How, then, do we deal with all of this in our own time? What is the ultimate purpose of the Last Judgment? Once again, I suggest we look to Jesus who defined God for us as well as what we can expect from the last things. The New Testament consistently presents Jesus as the one who proclaimed the justice/deliverance of divine mercy to those who have received no justice. (Read among other places the Beatitudes in Matthew 5 as well as Jesus’ description of the Last Judgment in Matthew 25.) At the same times, the New Testament presents Jesus as the one who offers forgiveness and redemption to the unjust. Evil must not be allowed to continue. God will set things right. But when love is the guiding principle in all that God does, we must hope for a judgment which both delivers and reconciles, which establishes justice and justifies sinners, which creates peace and redeems.

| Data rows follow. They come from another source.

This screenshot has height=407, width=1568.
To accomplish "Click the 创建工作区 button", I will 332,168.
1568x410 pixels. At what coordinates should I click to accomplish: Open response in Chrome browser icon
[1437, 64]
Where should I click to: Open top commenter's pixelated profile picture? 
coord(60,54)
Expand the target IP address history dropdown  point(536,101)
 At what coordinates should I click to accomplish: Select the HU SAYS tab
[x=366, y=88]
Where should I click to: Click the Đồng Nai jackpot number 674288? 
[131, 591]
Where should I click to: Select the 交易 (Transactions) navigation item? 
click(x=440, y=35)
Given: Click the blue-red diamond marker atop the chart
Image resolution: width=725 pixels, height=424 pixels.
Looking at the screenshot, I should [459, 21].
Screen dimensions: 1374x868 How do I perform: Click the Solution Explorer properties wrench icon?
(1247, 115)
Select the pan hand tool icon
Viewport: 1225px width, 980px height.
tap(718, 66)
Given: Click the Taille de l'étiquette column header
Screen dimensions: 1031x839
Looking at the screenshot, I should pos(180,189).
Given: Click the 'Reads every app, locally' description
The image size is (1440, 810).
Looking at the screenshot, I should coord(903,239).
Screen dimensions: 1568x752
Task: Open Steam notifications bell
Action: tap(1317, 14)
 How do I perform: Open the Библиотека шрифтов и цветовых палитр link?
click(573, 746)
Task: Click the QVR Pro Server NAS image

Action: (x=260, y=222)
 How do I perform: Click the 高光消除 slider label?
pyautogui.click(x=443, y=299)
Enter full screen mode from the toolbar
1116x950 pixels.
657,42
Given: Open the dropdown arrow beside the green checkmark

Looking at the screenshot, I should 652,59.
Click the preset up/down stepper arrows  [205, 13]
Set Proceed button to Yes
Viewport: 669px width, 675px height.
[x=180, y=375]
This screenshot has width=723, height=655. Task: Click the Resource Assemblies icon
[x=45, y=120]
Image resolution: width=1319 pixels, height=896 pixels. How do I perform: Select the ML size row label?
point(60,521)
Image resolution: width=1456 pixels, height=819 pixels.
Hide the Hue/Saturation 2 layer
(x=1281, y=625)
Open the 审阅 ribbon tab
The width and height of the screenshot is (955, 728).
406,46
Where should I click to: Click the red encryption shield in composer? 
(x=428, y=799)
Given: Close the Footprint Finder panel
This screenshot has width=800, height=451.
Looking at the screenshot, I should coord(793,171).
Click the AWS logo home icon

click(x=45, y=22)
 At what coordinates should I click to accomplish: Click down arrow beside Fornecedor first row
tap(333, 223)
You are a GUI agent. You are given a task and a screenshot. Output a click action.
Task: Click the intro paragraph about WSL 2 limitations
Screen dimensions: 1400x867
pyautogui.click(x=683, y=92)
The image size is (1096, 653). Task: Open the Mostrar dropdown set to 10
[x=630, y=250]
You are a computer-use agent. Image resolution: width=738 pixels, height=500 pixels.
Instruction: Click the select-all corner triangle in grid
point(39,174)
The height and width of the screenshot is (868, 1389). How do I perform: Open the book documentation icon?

The most perfect form of love in Jesus’ teachings is love for one’s enemies just as God loves God’s enemies. Through such sacrificial love, Christ has “slain enmity” says Colossians 2:16. In fact, Colossians sees the reconciliation of the whole cosmos taking place through Christ’s self-surrender on the cross. Jesus even prays from the cross for those crucifying him saying, “Father, forgive them because they don’t know what they are doing.” It is by such love that the Messiah Jesus creates his kingdom of peace. Such love could never let the law of retaliation be the last word. The Last Judgment over which Jesus presides can never be the cut and dry pronouncements of a merciless judge. It can only be the judgments of a God whose final purpose is to set things right by delivering the oppressed and redeeming and reconciling the world. As such, the final judgment is no more than the beginning of the new creation of all things. It is not an end but a beginning—the first of the final steps in God’s eternal plan of creating a cosmic community of love, creativity, freedom, and solidarity. As such, the final judgment is not final at all. It is not the last that can be expected from God. At most, it is the next to the last. The last would be the Kingdom of God in its fullness and the new creation of all things. Just as in Genesis the first thing was not human sin but God’s primal blessing given to creation, so judgment cannot be the last thing. What would come last would be the final blessing of the new creation in which righteousness and justice dwell and where shalom and love reign.
And so those who know Jesus and understand the heart of God have nothing to fear from the Last Judgment. The Last Judgment is good news. It represents the joyful and liberating eventuality whereby God begins the new creation of heaven and earth. And all that will be decided and all that will be done will be guided by the compassionate love and pure righteousness we have already seen in Jesus.